When were you president of the Generalitat?
San Fernando de HenaresThe last time there was similar expectation in San Fernando de Henares was on November 24 last year. A crowd of journalists waited from early morning in freezing cold for the arrival of the Pujol family. It was the day that what has been dubbed the trial of the decade began, although after that day the media spotlight has not been the same. In Madrid, comments in talk shows have been minimal in recent months, and the trial has not made headlines on any other day than the first. Until this Monday, April 27, when there were more or less the same journalists again, this time suffering from the heat and with maximum expectation due to the widely misunderstood decision of the tribunal president, Ricardo de Prada, to make Jordi Pujol appear in person in the Spanish capital. "He has discovered the Mediterranean Sea," quipped a lawyer, when they decided to exclude the former president from the case due to incapacity.
To set the scene for the reader, San Fernando de Henares is a municipality that borders Madrid to the west, with about 40,000 inhabitants, and whose industrial estate houses one of the dependencies of the National Court. It is the venue where mega-trials like this one are held, in which there are about twenty defendants among all the siblings and businessmen. It is easy to imagine the atmosphere: necessarily familiar, with siblings sharing the defendants' bench.
Voluntarily without image
Pujol approached the Audiencia in a gray Seat car, with tinted windows, and drove past the cluster of journalists who were guarding the parking lot entrance. No camera managed to capture an image of the former president beyond the car scene, as his escorts and the National Audiencia's security team had agreed: he went straight inside, where the forensic doctor was waiting to examine his physical and mental condition, and then appear before the court. A sequence that his children have been trying to explain to him since last week: "Two parts, father: first a forensic examination, and then the capacity assessment."
The former president left Barcelona this Sunday around two in the afternoon, with a retinue of children – not the eldest, who was already in Madrid – and arrived in the Spanish capital before dinner. He got into the car lost in thought and left lost in thought: he couldn't quite understand why, again, a medical examination. That said, voluntarily, neither he nor the family wanted to submit any other report to avoid the trip to Madrid, even though quite a few suggested doing so. "Take him to the emergency room, say he's feeling unwell...". They didn't do that: Pujol decided to show up and, furthermore, tell the forensic doctor that he wanted to testify. He wanted to face it head-on.
A relaxed but tense atmosphere
The scene was, to say the least, peculiar. While the doctor examined Pujol in private, all the ex-president's children, businessmen, journalists, and lawyers waited in the lobby of the Court. After months of sharing the same space, everyone already knows everything about everyone else. Mercè Gironès's lawyer is a magic enthusiast and amazes the lawyers when they have dinners; one of the businessmen teases Josep Pujol for wearing his trousers too high; a lawyer explains that he wears his tie for special occasions: the one from 1983, when he was admitted to the bar. And another jokes that the most defining thing about his career has been being an Espanyol fan.
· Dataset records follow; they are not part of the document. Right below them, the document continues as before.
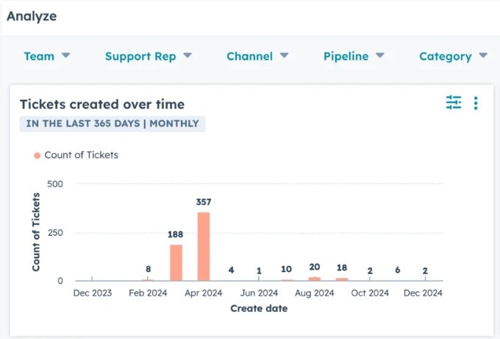Expand the Category filter dropdown
500x339 pixels.
(453, 56)

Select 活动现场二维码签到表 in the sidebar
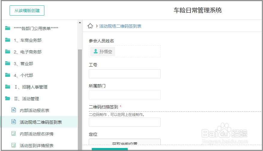tap(41, 122)
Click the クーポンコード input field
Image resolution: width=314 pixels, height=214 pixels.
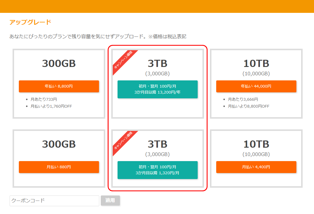pos(54,201)
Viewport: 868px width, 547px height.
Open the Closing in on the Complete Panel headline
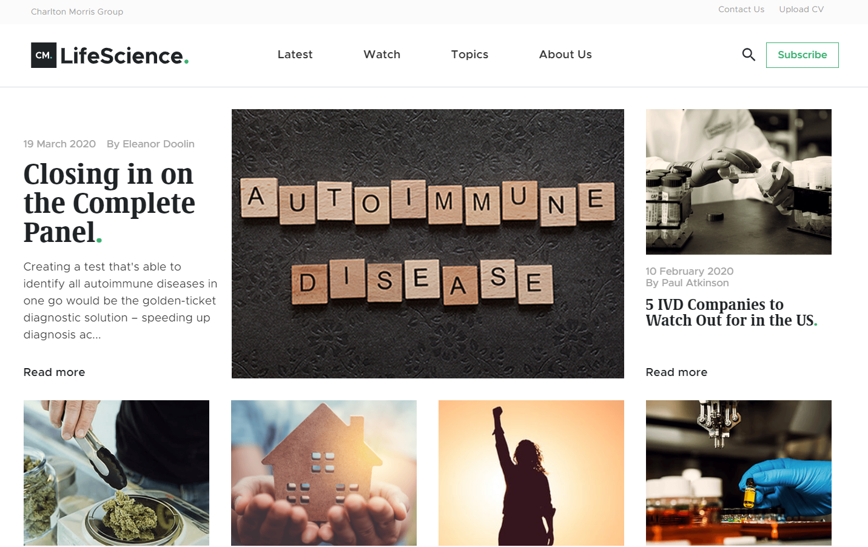tap(109, 203)
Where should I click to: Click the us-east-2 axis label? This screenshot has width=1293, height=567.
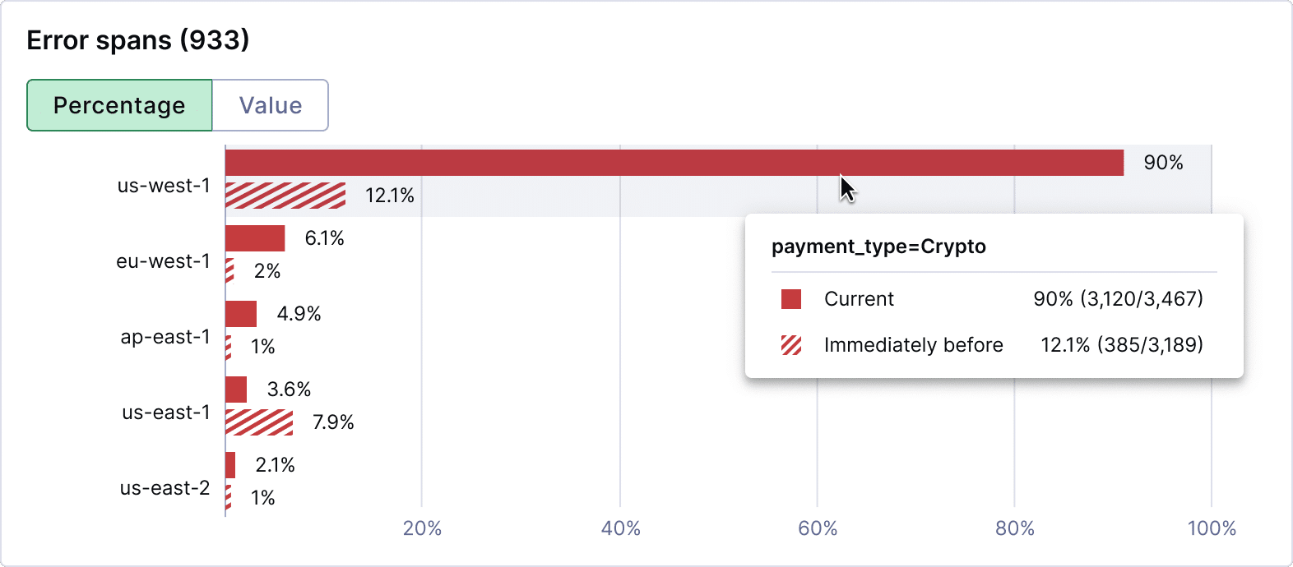pyautogui.click(x=165, y=488)
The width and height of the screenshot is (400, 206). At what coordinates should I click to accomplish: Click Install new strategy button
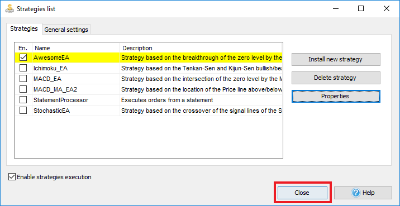pyautogui.click(x=336, y=59)
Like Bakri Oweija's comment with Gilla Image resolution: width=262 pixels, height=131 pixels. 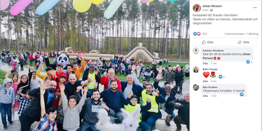coord(205,81)
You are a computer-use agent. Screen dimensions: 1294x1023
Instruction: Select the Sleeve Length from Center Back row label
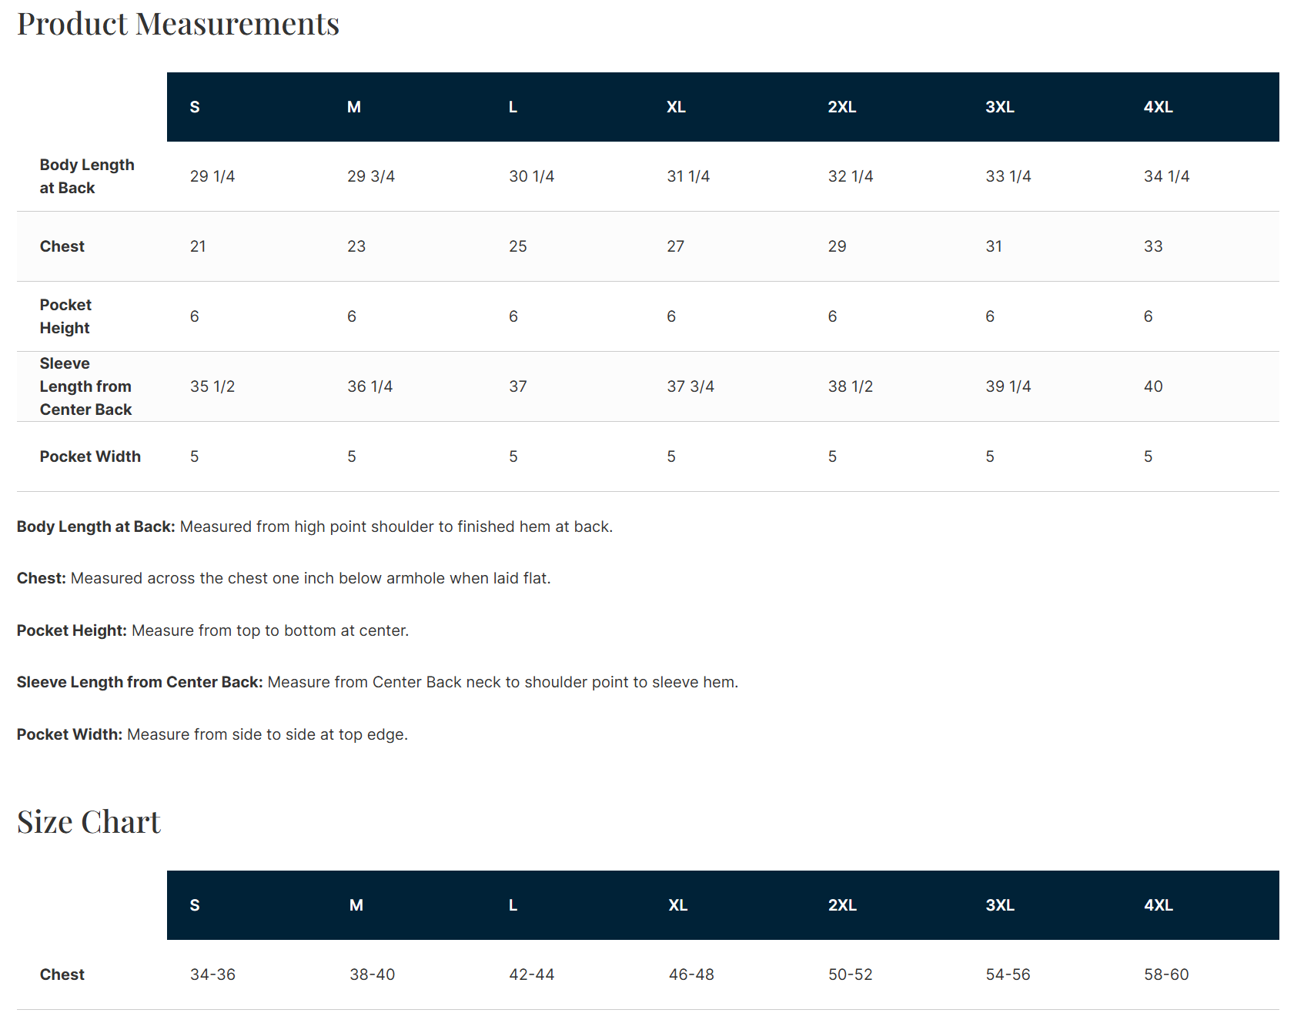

In another corner, more serious, Jordi Pujol Ferrusola reviews what appears to be his statement to Cristóbal Martell. Everyone knows they won't have to face the Prosecutor's questions this Monday and that he will be the only one acting. The entire case revolves around the eldest son of the Pujols and his businesses, and the rest, both businessmen and siblings, are secondary protagonists who appear in the background. "We are nervous," admits a family member. "Finally, you will be able to defend yourselves," adds their entourage. The atmosphere seems relaxed, but it isn't: in reality, all the children are suffering over what will happen to ex-president Pujol. The lawyers also suffer, as they know the ex-president wants to testify despite not being capable, and this would greatly alter their script.
The closed door
The forensic analysis, however, is orthodox and, when it is the court's turn, the magistrates ask Pujol the simplest to the most complex questions to assess whether he really knows what he is accused of and can testify. When was he president of the Generalitat? "From 1980 to 2003," replies the former president without hesitation. Is he aware of what he is accused of and what he faces? And it is here where he begins to ramble and talk about politics and the Generalitat... because he, he explains, did a lot for Catalonia and also collaborated with Spain. He does not refrain from talking about values and Christianity either; religion, always very present throughout his life.
Pujol leaves the National Court exonerated and through the same door he entered. He puts an end to the judicial case accompanied by a wave of empathy from a very relevant part of Catalan society – from his political heirs to his main competitors –, which means that the restoration of his figure is almost complete. That the legacy, despite the shadow of suspicion, is preserved. However, he knows that, in reality, nothing ends this Monday: all his children remain in the courtroom of the National Court, who will have to face the court now without the protection of what his father represents.